'Each fire around Chernobyl re-mobilizes poison'

3 May, 2015 15:04 / Updated 10 years ago

As opposing views on the Chernobyl fires persist, nuclear waste expert Kevin Kamps believes the problem is now an international one, requiring multi-faceted efforts. The region is a tinderbox, as each fresh calamity rearranges the deadly poisons.

RT:How serious are the wildfires in effecting the radiation levels in the region?

Kevin Kamps: It is significant and it is not a one-time affair. There have been many fires over the years, and with climate change, with drought, with the death of the forest from the radioactivity in the first place, the fact that the litter, the leaves and the dead tress will not decay properly, again because of radioactivity.

This is a tinderbox and there is always potential for a catastrophic radioactive wildfire. Each of these fires is remobilizing poison, cesium 137 and strontium 90, plutonium of different isotopes into the air. So the firefighters are in harms’ way. Anyone down wind who breathes it, could ingest these poisons and that can result in cancer or other diseases.

RT:You have been in Chernobyl yourself. What was your impression and how is the area reacting to what had happened in the original disaster?

READ MORE: ‘No one tells us the truth’: Locals near Chernobyl fear radiation, Kiev says fire put out

KK: I've flown to Ukraine and Belarus a number of times in the years and decades, all related to Chernobyl activities. And this is an ongoing catastrophe in so many ways. Every spring thaw, with the snow and the ice, the very water solvable cesium will wash into the waterways, the surface waters. It could contaminate drinking water supplies. So unfortunately the radioactive ecosystem, the radioactive environment that people live in is an ongoing risk.

RT:What you're saying is contrary to what they're saying. Their claim is there is no radiation threat. What do you make of that?

KK: First of all, you need very significant radiation detection equipment to know what is going on. And every different approach in trying to figure out what is happening in the environment requires different equipment, whether it is in the air, the water, or food supplies.

□ □ □ □ □ □ □

■ REQUIRED WORK ■
- A) Return the portion of the Chernobyl wildfire interview starting with "KK: I've flown" and going on through "make of that?", copied word for word.
- B) Resume the Chernobyl wildfire interview, picking up right after its final sentence.

■ DATA BELOW ■
□ □ □ □ □ □ □

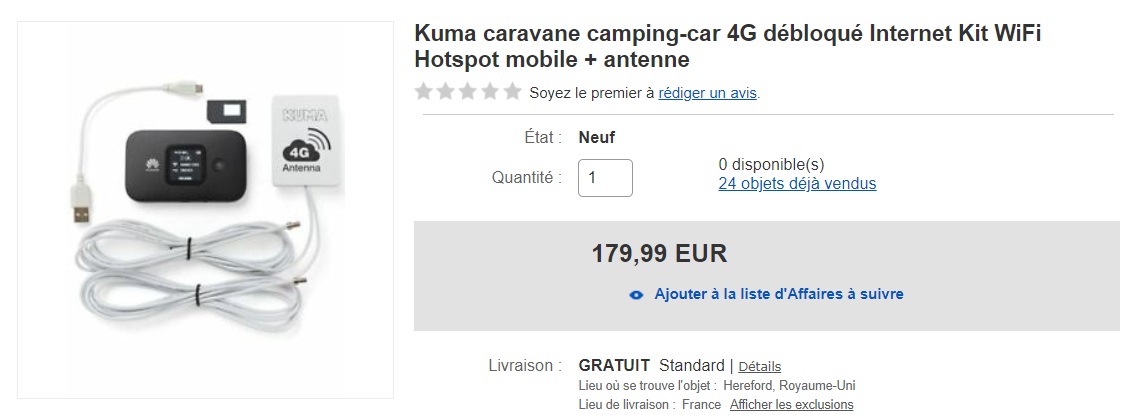The height and width of the screenshot is (415, 1129).
Task: Open the "rédiger un avis" link
Action: pyautogui.click(x=707, y=93)
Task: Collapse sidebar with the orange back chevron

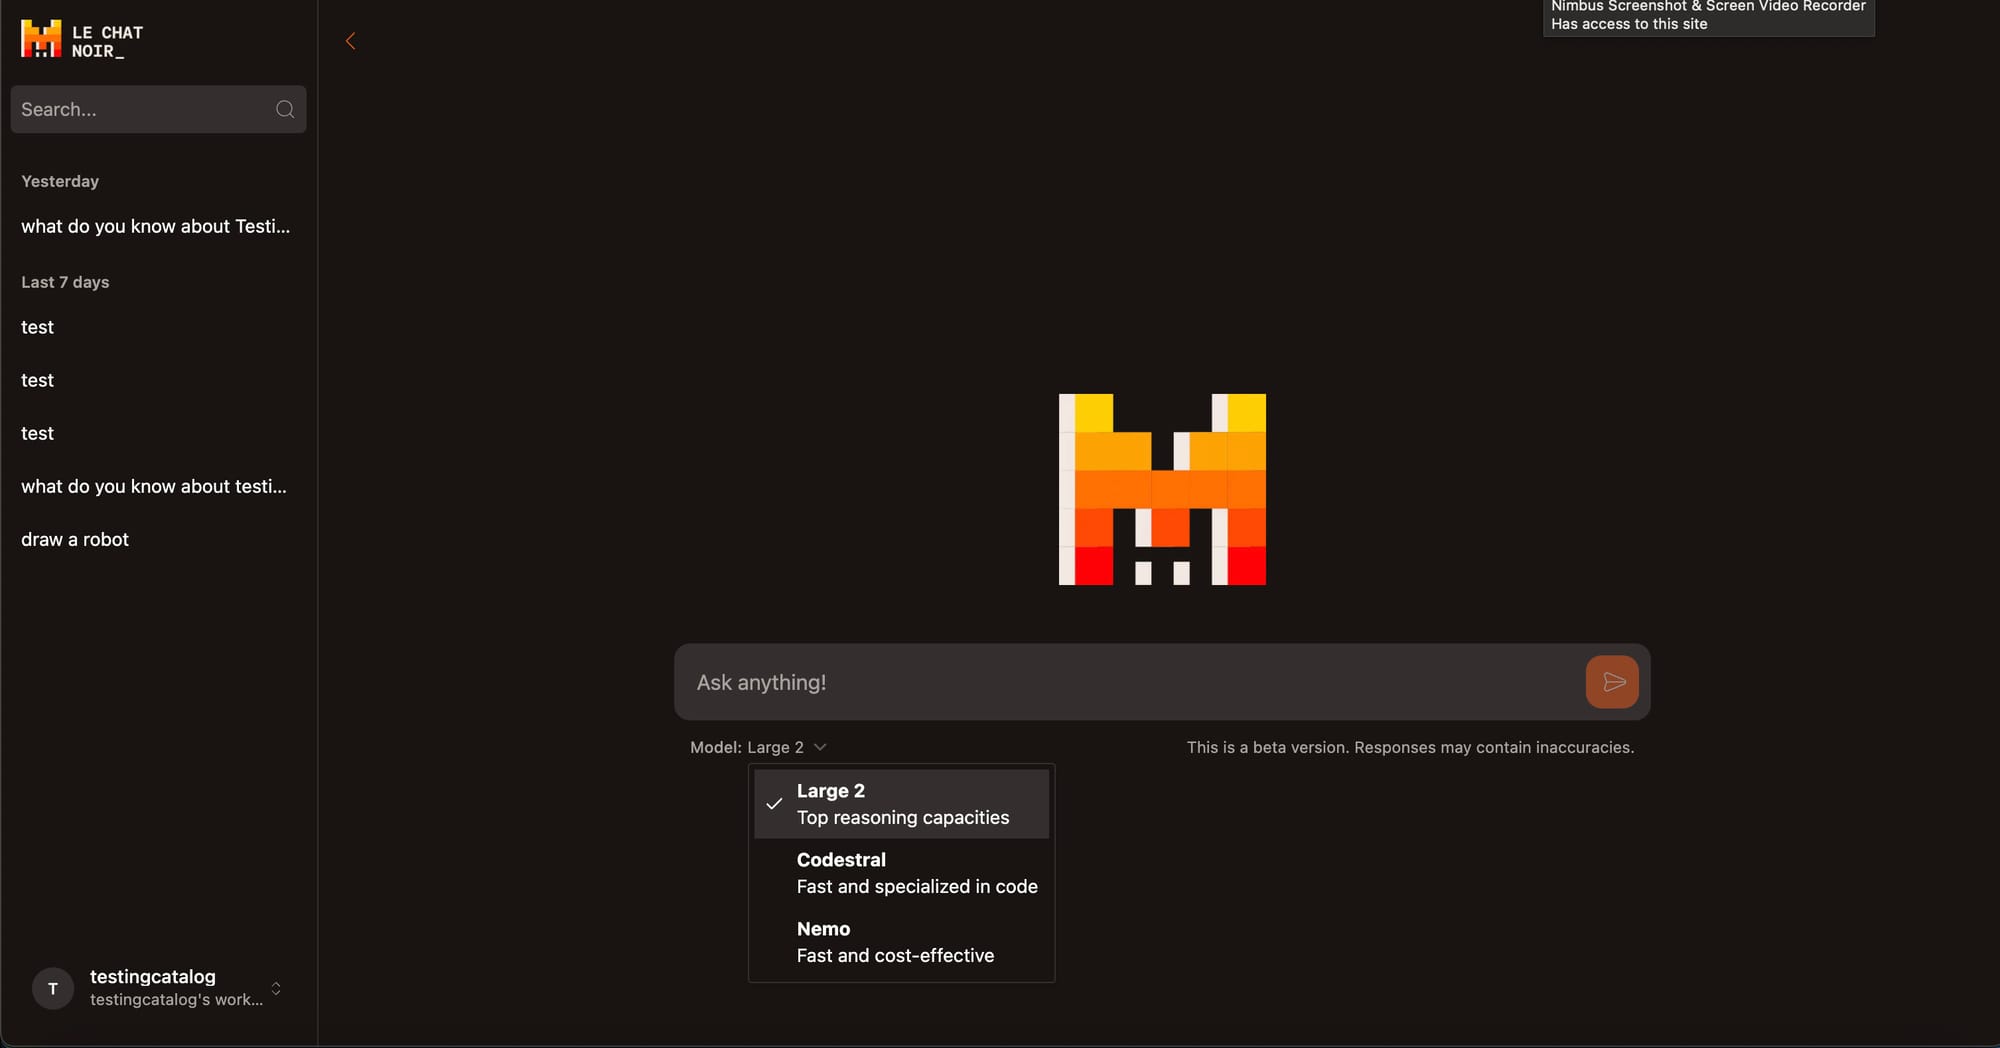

□ □ □ □ □ □ □

■ ANSWERS TO THE TASKS ■
- A)
KK: I've flown to Ukraine and Belarus a number of times in the years and decades, all related to Chernobyl activities. And this is an ongoing catastrophe in so many ways. Every spring thaw, with the snow and the ice, the very water solvable cesium will wash into the waterways, the surface waters. It could contaminate drinking water supplies. So unfortunately the radioactive ecosystem, the radioactive environment that people live in is an ongoing risk.

RT:What you're saying is contrary to what they're saying. Their claim is there is no radiation threat. What do you make of that?

- B)
You have to have the right equipment to even know what is going on. Our senses aren't really geared toward detecting radioactivity. Although it is very telling that the firefighters testified about tasting metal and feeling a tingling on their skin due to these radioactive fires. That is an indication of significantly high levels of radioactive contamination.

RT:Locals are claiming they didn’t have any evacuation instructions at all...

KK: This is an international issue and Ukraine should not be left alone with it. Because the risks are international down wind and down stream, resources should be made to deal with those threats. So certain areas of the forest may need clear cutting to prevent this from happening.

Certainly, firefighting equipment sufficient to meet this challenge has to be put in place. And of course the firefighters themselves need to have respiratory protection.

RT:Can these fires at the moment reignite the original levels of radiation?

KK: To give some idea, there have been scientific studies done by Timothy Mousseauat at the University of S. Carolina and a team of colleagues. Their determination is that the fires of 2002, 2008 and 2010, just three of these fires, excluding 1992 and 1996, have remobilized 8 percent of the original cesium 137 contamination back into the atmosphere, which is really significant because it was a such a large amount of contamination.

So for eight percent to go back up into the air just because of three of these fires, not to mention any of the others, is very significant indeed.